Со страхом на цыпочках входили в дом, на мрачную лестницу, откуда в пролет бросился сумасшедший Гаршин, в черных глазах которого навсегда застыл «остекленелый мор».
Всюду преследовали нас тени гоголевских персонажей среди решеток, фонарей, палевых фасадов, арок Гостиного двора.
…Поездки в наемных автомобилях по окрестностям, в Детское Село, где среди черных деревьев царскосельского парка сидел на чугунной решетчатой скамейке ампир чугунный лицеист, выставив вперед ногу, курчавый, потусторонний, еще почти мальчик, и в вольно расстегнутом мундире, – Пушкин.
«…здесь лежала его треуголка и растрепанный том Парни»…
А где-то неподалеку от этого священного места некто скупал по дешевке дворцовую мебель красного дерева, хрусталь, фарфор, картины в золотых рамах и устраивал рекламные приемы в особняке, приобретенном за гроши у какой-нибудь бывшей дворцовой кастелянши или швеи, и так далее…

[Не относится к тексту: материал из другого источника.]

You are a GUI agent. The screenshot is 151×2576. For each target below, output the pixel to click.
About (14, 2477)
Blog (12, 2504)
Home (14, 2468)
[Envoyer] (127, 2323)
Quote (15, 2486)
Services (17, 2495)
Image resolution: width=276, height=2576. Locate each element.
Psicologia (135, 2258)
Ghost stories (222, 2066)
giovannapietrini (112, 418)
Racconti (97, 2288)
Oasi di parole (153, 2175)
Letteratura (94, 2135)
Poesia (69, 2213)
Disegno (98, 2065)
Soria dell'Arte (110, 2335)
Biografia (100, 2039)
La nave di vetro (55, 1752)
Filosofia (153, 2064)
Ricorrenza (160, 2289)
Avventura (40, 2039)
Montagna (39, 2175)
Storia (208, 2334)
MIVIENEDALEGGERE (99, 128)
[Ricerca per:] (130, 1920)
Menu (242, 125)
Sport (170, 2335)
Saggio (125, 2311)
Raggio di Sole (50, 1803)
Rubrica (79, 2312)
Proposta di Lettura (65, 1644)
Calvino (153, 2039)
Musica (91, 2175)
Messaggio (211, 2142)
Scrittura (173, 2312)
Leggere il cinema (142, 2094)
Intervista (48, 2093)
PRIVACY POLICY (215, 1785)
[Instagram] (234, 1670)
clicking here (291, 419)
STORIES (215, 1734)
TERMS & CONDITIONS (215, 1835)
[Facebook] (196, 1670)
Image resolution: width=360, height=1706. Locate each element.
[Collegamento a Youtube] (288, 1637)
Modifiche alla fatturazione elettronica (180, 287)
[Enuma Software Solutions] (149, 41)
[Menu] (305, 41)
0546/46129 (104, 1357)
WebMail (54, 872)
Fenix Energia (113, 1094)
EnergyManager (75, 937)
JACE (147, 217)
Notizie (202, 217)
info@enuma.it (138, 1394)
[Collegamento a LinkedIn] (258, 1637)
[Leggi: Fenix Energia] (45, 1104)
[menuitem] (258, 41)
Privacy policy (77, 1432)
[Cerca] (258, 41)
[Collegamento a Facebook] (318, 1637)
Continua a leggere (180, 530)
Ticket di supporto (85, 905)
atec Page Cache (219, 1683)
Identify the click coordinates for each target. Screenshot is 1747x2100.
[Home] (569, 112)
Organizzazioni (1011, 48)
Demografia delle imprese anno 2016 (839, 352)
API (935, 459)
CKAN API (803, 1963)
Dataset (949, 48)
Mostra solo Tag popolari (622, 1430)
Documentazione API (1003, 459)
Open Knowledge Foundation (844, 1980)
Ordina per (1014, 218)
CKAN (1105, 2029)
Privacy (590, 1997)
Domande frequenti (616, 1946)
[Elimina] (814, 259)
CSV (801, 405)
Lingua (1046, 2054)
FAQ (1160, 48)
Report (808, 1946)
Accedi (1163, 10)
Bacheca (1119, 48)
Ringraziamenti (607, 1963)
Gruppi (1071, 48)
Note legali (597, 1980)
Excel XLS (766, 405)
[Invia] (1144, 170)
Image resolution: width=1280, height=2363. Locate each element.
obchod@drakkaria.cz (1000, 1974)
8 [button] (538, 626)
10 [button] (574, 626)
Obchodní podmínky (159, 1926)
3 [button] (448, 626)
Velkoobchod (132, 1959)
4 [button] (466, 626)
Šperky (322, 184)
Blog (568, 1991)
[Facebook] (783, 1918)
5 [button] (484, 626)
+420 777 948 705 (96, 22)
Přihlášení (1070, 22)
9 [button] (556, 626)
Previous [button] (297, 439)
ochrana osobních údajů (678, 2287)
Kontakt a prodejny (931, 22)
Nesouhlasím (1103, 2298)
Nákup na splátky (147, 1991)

Когда же наша московская братия, душой которой был ключик, прокучивала все деньги, наставал час разлуки. Штабс-капитан, выбитый из своей равномерной, привычной рабочей колеи, утомленный нашей безалаберной гостиничной жизнью, с облегчением вздыхал, нежно нас на прощание целуя и называя уменьшительными именами, и «Красная стрела» уносила нас в полночь обратно в Москву, где нам предстояло еще долго заштопывать дыры в бюджете.
О, эти полночные отъезды из Ленинграда, чаще всего в разгар белых ночей, когда вечерняя заря еще светилась за вокзалом и на ее щемяще-печальном зареве рисовались черные силуэты дореволюционных старопитерских фабричных корпусов, заводских труб и безрадостных, закопченных паровозных депо, помнивших царское время и народные мятежи в героические дни свержения самодержавия, брандмауэры с рекламами давно не существующих фирм, железный хлам, оставшийся от времен разрухи и гражданской войны.
Город таял далеко позади, а полночная заря все еще светилась за мелколесьем, отражаясь в болотах, и долго-долго не наступала ночь, и, качаясь на рессорах международного вагона, нам с ключиком казалось, что мы слишком преждевременно покидаем странное, полумертвое царство, где, быть может, нас ожидало, да так и не дождалось некое несбыточное счастье новой жизни и вечной любви.